A Tensor with shape [..., M] and same dtype as self.

range_dimension_tensor

View source

range_dimension_tensor(name='range_dimension_tensor')

Dimension (in the sense of vector spaces) of the range of this operator.

Determined at runtime.

If this operator acts like the batch matrix A with A.shape = [B1,...,Bb, M, N], then this returns M.

Args:

• name: A name for this Op.

int32 Tensor

shape_tensor

View source

shape_tensor(name='shape_tensor')

Shape of this LinearOperator, determined at runtime.

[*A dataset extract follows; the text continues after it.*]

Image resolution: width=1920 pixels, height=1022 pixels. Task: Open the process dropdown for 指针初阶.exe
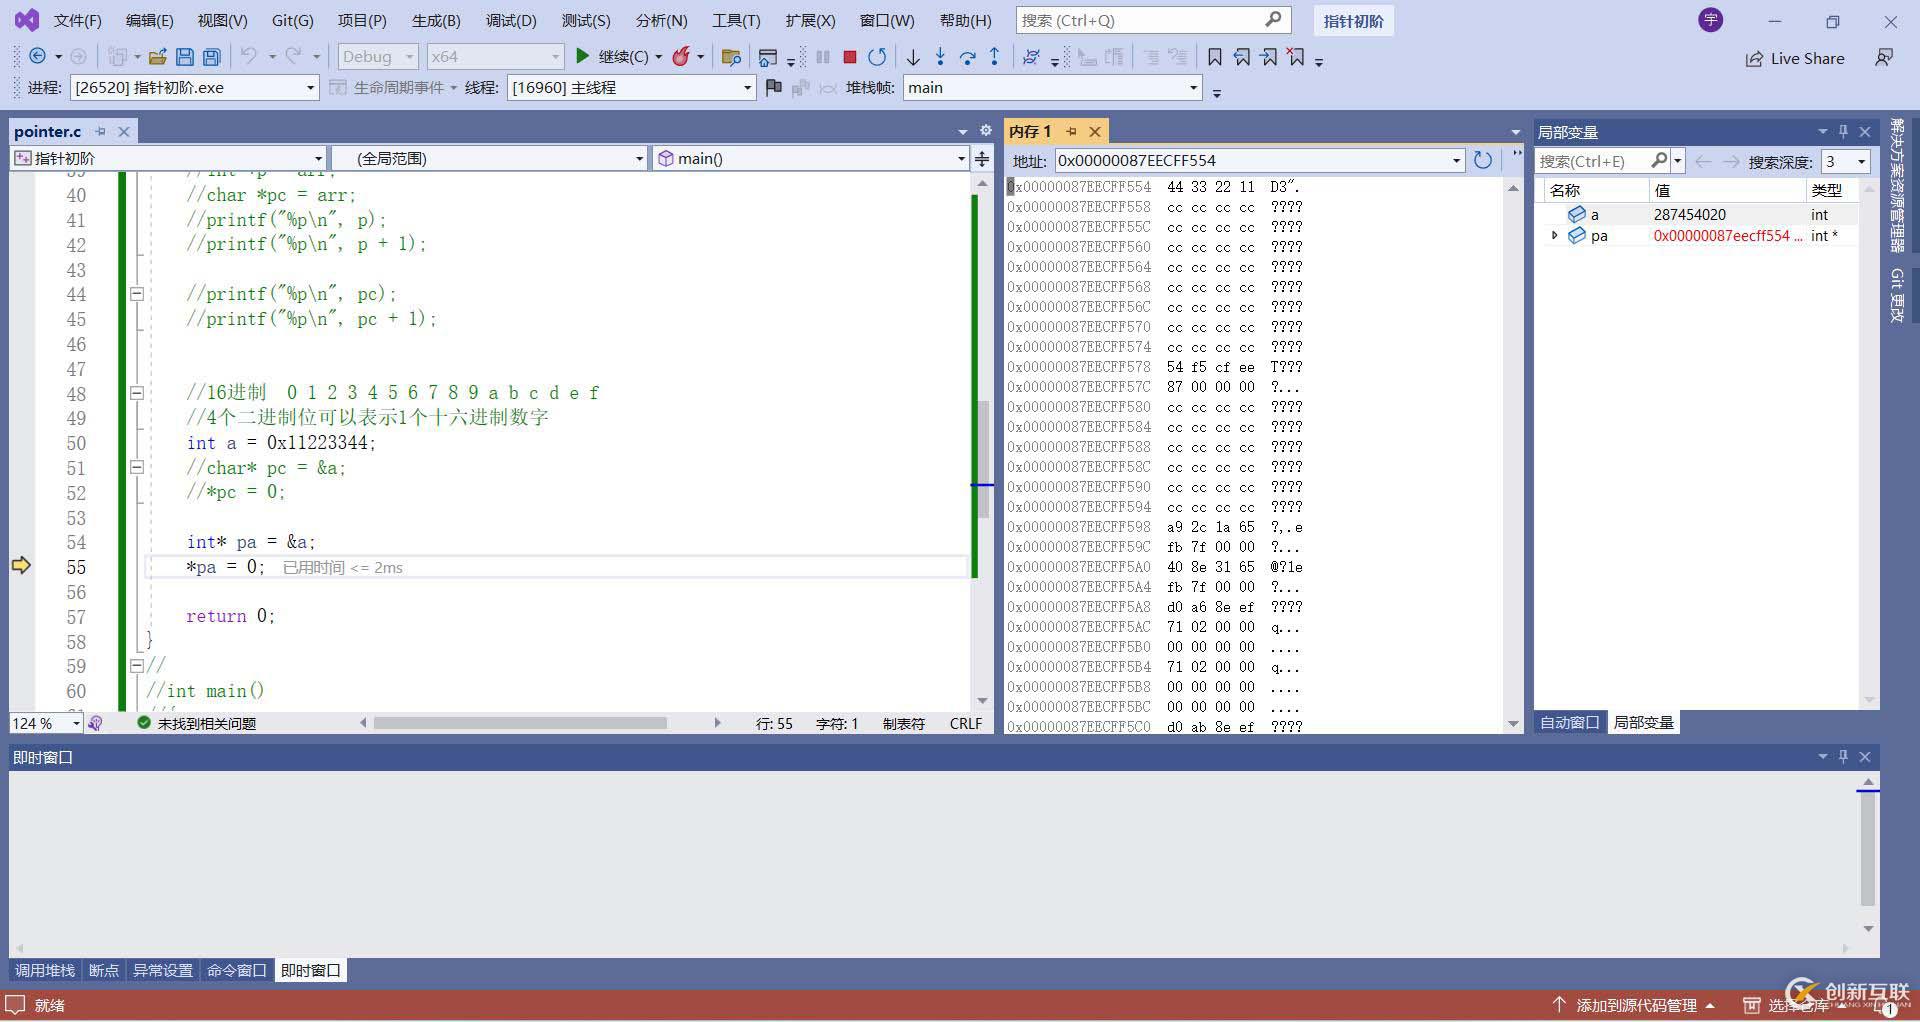tap(310, 88)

If this operator acts like the batch matrix A with A.shape = [B1,...,Bb, M, N], then this returns a Tensor holding [B1,...,Bb, M, N], equivalent to tf.shape(A).

Args:

• name: A name for this Op.

int32 Tensor

solve

View source

solve(
rhs,
name='solve'
)

Solve (exact or approx) R (batch) systems of equations: A X = rhs.

The returned Tensor will be close to an exact solution if A is well conditioned. Otherwise closeness will vary. See class docstring for details.

Examples:

# Make an operator acting like batch matrix A.  Assume A.shape = [..., M, N]
operator = LinearOperator(...)
operator.shape = [..., M, N]

# Solve R > 0 linear systems for every member of the batch.
RHS = ... # shape [..., M, R]

X = operator.solve(RHS)
# X[..., :, r] is the solution to the r'th linear system
# sum_j A[..., :, j] X[..., j, r] = RHS[..., :, r]

operator.matmul(X)
==> RHS

Args:

• rhs: Tensor with same dtype as this operator and compatible shape. rhs is treated like a [batch] matrix meaning for every set of leading dimensions, the last two dimensions defines a matrix. See class docstring for definition of compatibility.
• adjoint: Python bool. If True, solve the system involving the adjoint of this LinearOperator: A^H X = rhs.
• adjoint_arg: Python bool. If True, solve A X = rhs^H where rhs^H is the hermitian transpose (transposition and complex conjugation).
• name: A name scope to use for ops added by this method.

Returns:

Tensor with shape [...,N, R] and same dtype as rhs.

Raises:

• NotImplementedError: If self.is_non_singular or is_square is False.

solvevec

View source

solvevec(
rhs,
name='solve'
)

Solve single equation with best effort: A X = rhs.

The returned Tensor will be close to an exact solution if A is well conditioned. Otherwise closeness will vary. See class docstring for details.

Examples:

# Make an operator acting like batch matrix A.  Assume A.shape = [..., M, N]
operator = LinearOperator(...)
operator.shape = [..., M, N]

# Solve one linear system for every member of the batch.
RHS = ... # shape [..., M]

X = operator.solvevec(RHS)
# X is the solution to the linear system
# sum_j A[..., :, j] X[..., j] = RHS[..., :]

operator.matvec(X)
==> RHS

Args:

• rhs: Tensor with same dtype as this operator. rhs is treated like a [batch] vector meaning for every set of leading dimensions, the last dimension defines a vector. See class docstring for definition of compatibility regarding batch dimensions.
• adjoint: Python bool. If True, solve the system involving the adjoint of this LinearOperator: A^H X = rhs.
• name: A name scope to use for ops added by this method.

Returns:

Tensor with shape [...,N] and same dtype as rhs.

Raises:

• NotImplementedError: If self.is_non_singular or is_square is False.

tensor_rank_tensor

View source

tensor_rank_tensor(name='tensor_rank_tensor')

Rank (in the sense of tensors) of matrix corresponding to this operator.

If this operator acts like the batch matrix A with A.shape = [B1,...,Bb, M, N], then this returns b + 2.

Args:

• name: A name for this Op.

Returns:

int32 Tensor, determined at runtime.

to_dense

View source

to_dense(name='to_dense')

Return a dense (batch) matrix representing this operator.

trace

View source

trace(name='trace')

Trace of the linear operator, equal to sum of self.diag_part().

If the operator is square, this is also the sum of the eigenvalues.

Args:

• name: A name for this Op.

Returns:

Shape [B1,...,Bb] Tensor of same dtype as self.